Working on my Doc Savage history, Savage Adventures, gave me an incentive to do something I’ve been itching to do for a while, read some of Lester Dent‘s other pulp crimefighters. Before leaving for Florida I bought the ebooks of HELL IN BOXES and THE WEIRD ADVENTURES OF THE BLOND ADDER, covering three gadget-wielding heroes Dent introduced in 1932, 1933 and 1934 (the later and much more successful Gadget Man will have to wait). They were fun to read and yes, definitely relevant to writing about Doc Savage. Let’s look at them chronologically.

Lynn Lash was the first and least interesting of the three men, though the stories are still entertaining. He’s one of those millionaires who dabble in crimefighting just because, a common thing in the Golden Age of Mystery. In the introduction, Doc Savage expert Will Murray says Dent probably modeled him on Craig Kennedy, Scientific Detective, a fictional criminologist who debuted in 1910. Kennedy’s adventures were hugely popular for a while but according to Thrilling Detective suffered from poor writing and that the cutting edge forensic science Kennedy wielded got old-fashioned fast.

Not a problem for Dent, who didn’t let scientific realities restrain him. Working out of his skyscraper lab (much like Doc), Lash deals with “The Sinister Ray” that induces blindness in victims; can Lash stop an unnamed Asian nation (presumably Japan) from using it to conquer America? In “The Mummy Murders,” the murder method withers its victims in minutes; in the unpublished (until this collection) “The Flame Horror” the villains deploy a superpowerful form of thermite that burns anything it touches.

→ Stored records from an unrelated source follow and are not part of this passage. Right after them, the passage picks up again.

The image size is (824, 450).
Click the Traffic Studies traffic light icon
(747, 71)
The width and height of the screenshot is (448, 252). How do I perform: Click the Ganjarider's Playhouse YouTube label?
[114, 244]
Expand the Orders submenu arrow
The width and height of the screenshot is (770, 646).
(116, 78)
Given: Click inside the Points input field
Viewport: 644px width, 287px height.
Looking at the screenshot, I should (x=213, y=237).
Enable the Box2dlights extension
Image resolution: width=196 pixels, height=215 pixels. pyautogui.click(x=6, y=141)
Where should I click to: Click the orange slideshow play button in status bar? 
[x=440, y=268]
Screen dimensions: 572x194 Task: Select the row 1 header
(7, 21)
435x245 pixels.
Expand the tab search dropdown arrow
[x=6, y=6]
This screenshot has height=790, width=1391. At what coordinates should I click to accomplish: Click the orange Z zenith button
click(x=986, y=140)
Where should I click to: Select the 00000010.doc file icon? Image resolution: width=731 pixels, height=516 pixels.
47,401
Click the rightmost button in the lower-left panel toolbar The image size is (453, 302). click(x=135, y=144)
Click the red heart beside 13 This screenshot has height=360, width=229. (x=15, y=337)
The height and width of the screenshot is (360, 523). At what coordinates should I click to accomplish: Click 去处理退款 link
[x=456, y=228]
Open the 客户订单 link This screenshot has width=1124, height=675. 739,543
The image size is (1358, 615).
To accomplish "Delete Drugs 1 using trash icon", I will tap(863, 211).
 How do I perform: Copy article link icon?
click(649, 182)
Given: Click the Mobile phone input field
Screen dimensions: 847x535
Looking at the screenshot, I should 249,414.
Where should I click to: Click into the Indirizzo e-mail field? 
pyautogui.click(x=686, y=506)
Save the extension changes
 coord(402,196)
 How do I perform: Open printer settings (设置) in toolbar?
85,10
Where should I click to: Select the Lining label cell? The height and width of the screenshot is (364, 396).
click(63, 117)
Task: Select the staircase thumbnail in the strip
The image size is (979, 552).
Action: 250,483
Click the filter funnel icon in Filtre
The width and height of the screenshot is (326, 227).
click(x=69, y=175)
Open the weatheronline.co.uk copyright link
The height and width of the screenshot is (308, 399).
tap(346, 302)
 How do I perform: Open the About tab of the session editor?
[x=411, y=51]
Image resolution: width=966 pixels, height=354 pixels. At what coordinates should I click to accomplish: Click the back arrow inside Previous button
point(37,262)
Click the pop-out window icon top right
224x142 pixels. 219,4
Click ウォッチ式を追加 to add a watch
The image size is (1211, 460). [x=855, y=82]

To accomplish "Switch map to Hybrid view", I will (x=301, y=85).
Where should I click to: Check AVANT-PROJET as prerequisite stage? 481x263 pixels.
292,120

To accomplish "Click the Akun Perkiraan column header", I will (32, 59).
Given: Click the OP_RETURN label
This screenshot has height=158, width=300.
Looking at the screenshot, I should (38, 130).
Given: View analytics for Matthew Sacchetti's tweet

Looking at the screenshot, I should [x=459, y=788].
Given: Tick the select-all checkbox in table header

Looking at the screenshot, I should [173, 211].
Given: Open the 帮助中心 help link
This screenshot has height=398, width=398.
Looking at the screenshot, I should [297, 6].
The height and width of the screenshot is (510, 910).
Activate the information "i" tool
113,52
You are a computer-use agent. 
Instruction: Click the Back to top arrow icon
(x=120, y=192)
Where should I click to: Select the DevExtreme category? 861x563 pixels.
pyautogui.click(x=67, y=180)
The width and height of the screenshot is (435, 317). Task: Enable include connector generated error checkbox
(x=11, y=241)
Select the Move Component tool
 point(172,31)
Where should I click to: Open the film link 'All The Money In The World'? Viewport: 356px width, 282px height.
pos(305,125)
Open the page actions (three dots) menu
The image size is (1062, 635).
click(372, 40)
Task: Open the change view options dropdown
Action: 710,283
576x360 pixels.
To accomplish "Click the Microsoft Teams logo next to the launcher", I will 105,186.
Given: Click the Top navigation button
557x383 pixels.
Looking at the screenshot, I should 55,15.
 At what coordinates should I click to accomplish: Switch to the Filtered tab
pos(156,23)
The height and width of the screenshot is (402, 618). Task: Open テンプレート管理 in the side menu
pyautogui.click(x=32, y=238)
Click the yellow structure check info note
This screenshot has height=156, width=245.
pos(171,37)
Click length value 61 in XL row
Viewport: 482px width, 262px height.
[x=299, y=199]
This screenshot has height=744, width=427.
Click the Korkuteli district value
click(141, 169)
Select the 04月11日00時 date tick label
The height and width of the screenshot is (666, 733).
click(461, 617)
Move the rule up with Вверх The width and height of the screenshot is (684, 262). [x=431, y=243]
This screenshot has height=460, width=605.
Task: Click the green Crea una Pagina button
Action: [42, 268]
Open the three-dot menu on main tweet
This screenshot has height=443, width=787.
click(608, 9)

Murray details how Lash appeared as pulps were rejecting Agatha Christie-style stories of detection in favor of “menace” yarns where heroes battled sinister villains whose constant threat overshadowed every page. I can see that in all the stories I’m discussing here, as well as a lot of Doc Savage (I’ll be blogging about that aspect in more detail later). Other elements the three heroes have in common are that they’re all extremely tall and there’s much more slang than in the typical Doc Savage yarn.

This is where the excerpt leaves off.